« L’âme vile est enflée d’orgueil dans la prospérité et abattue dans l’adversité » Epicure
Après avoir renvoyer les affaires de camping, la soirée fut tranquille à Saint Maurice. Un dîner à la Turque puis retour en chambre pour arranger le sac.
Routine terminée. Il faut choisir entre fenêtre ouverte pour la fraîcheur ou fermée et c’est l’étouffement. Ce sera la première.
Je soigne mon pied droit qui a une éraflure sur le petit orteil, assez douloureuse mais surtout bien rouge. Alors c’est bain de Betadine. Le plus drôle c’est que je me suis fais cela avec mes sandales du soir.
Un endormissement rapide et une nuit assez décousue.
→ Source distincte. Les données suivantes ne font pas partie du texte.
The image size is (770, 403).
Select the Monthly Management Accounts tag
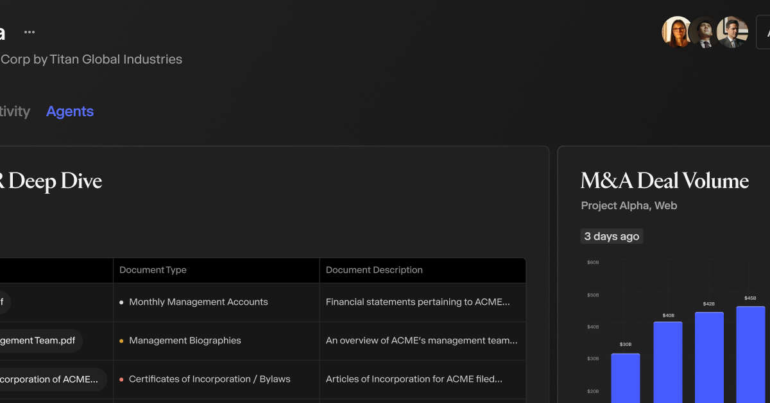(194, 302)
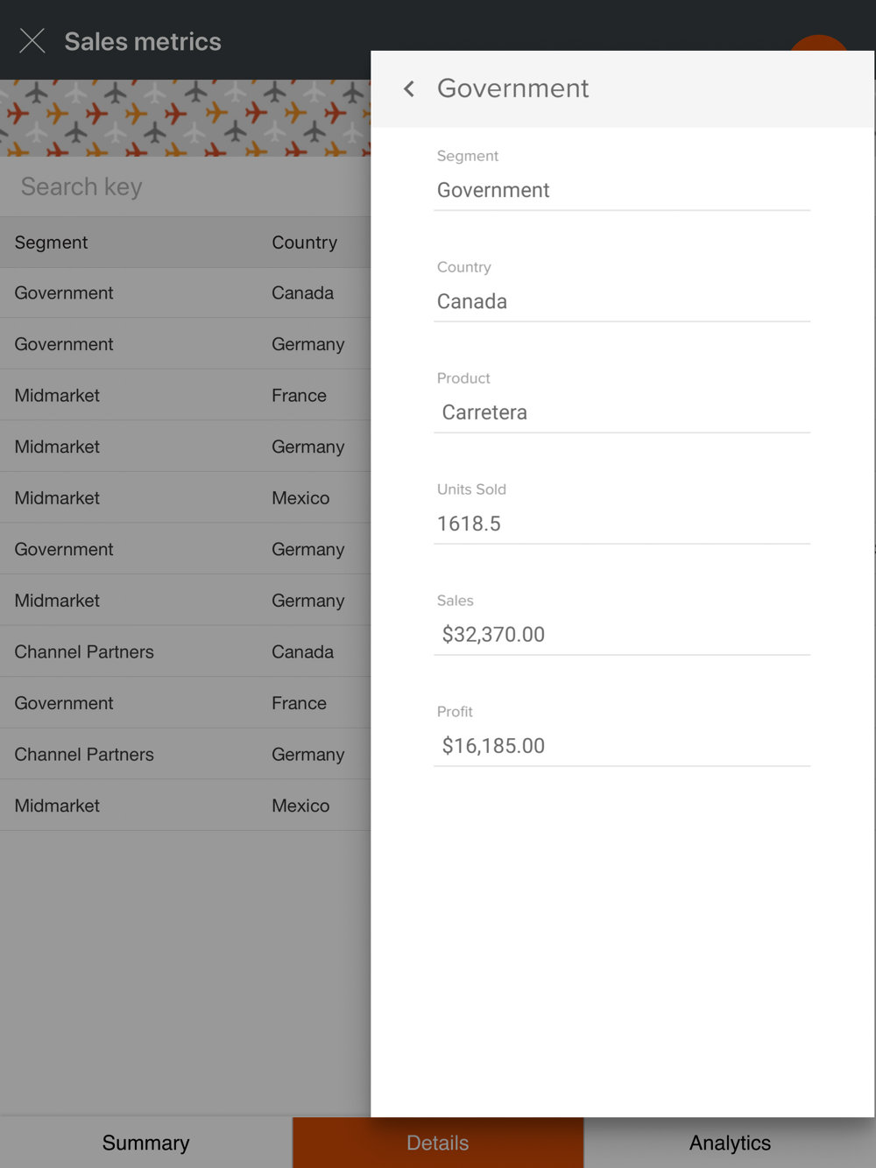The width and height of the screenshot is (876, 1168).
Task: Select the Profit field $16,185.00
Action: (622, 746)
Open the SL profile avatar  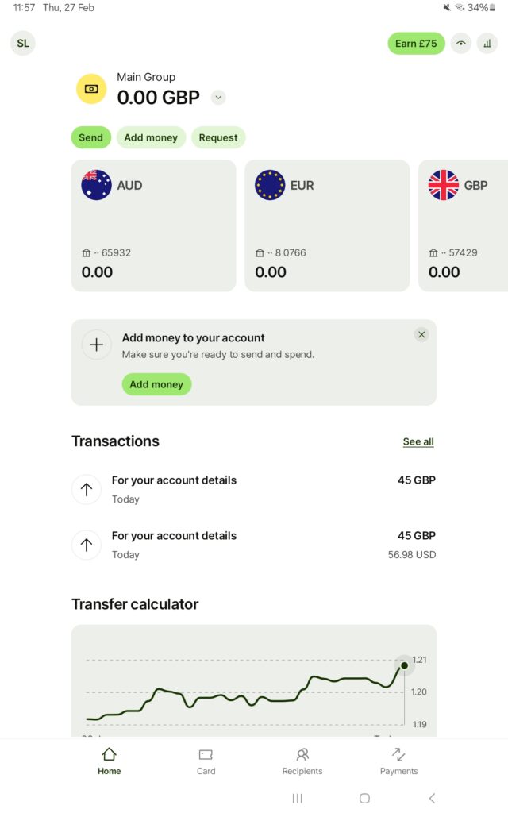coord(23,44)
Pourtant le lit était de bonne facture et seul dans la pièce. Voilà un moment que je me suis fais une raison.
Réveil à 4h à cause du vent fort. Comme la nuit dernière au camping. Malgré les bouchons j’entends volets et portes claquer. Pas de pluie en tout cas.
Ce matin lever à 6h30. Nos amis anglais font beaucoup de bruit et parlent forts. Ce sont les mêmes que j’ai vu débarquer par le train à Aigles.
Par curiosité je décide d’aller au petit déjeuner. Toujours pas d’interaction avec les religieux. J’essaie de me faire un café avec ces machines à déchets de chez Nestle. Le couple de français viendra me sauver de ce mauvais pas.
Un autre couple arrive, la discussion s’oriente vers la météo. Puis la dame s’exclame qu’elle prendrait le train demain car elle n’a rien à expier. Ça me choque ce raisonnement.
Pourquoi les gens pensent maîtriser leur vie comme des dieux ? Elle est soumise à la providence et que ce soit le train, la voiture, la maison ou même a pieds c’est la même chose. Alors pourquoi tant d’orgueil.
Bref, il est temps de partir, 7h30. Beaucoup de vent ce matin. La sortie est rapide. À la sortie, une chapelle dédiée à Notre Dame des martyrs. J’y entre, modeste mais l’ambiance est bonne. J’y reste un moment pour évacuer ce que j’ai ressenti à l’abbaye. En sortant une sœur balaie l’entrée. On discute un peu et le thème sera les peurs … très intéressant mais surtout cela a permis de ressortir de cette ville le cœur joyeux.
La suite, ça grimpe. C’est une passe entre deux montagnes. Tout y passent, autoroute, chemins de fer, lignes haute tension et pèlerins.
On arrive très vite à Evionnaz. Un arrêt à l’église sur mon chemin comme convenu. Vient ensuite la Balmat, partie la plus resserrée de la passe. Obligé de suivre la route. Une station est là avec un café. J’y ferais ma pause. Pauline me rejoint.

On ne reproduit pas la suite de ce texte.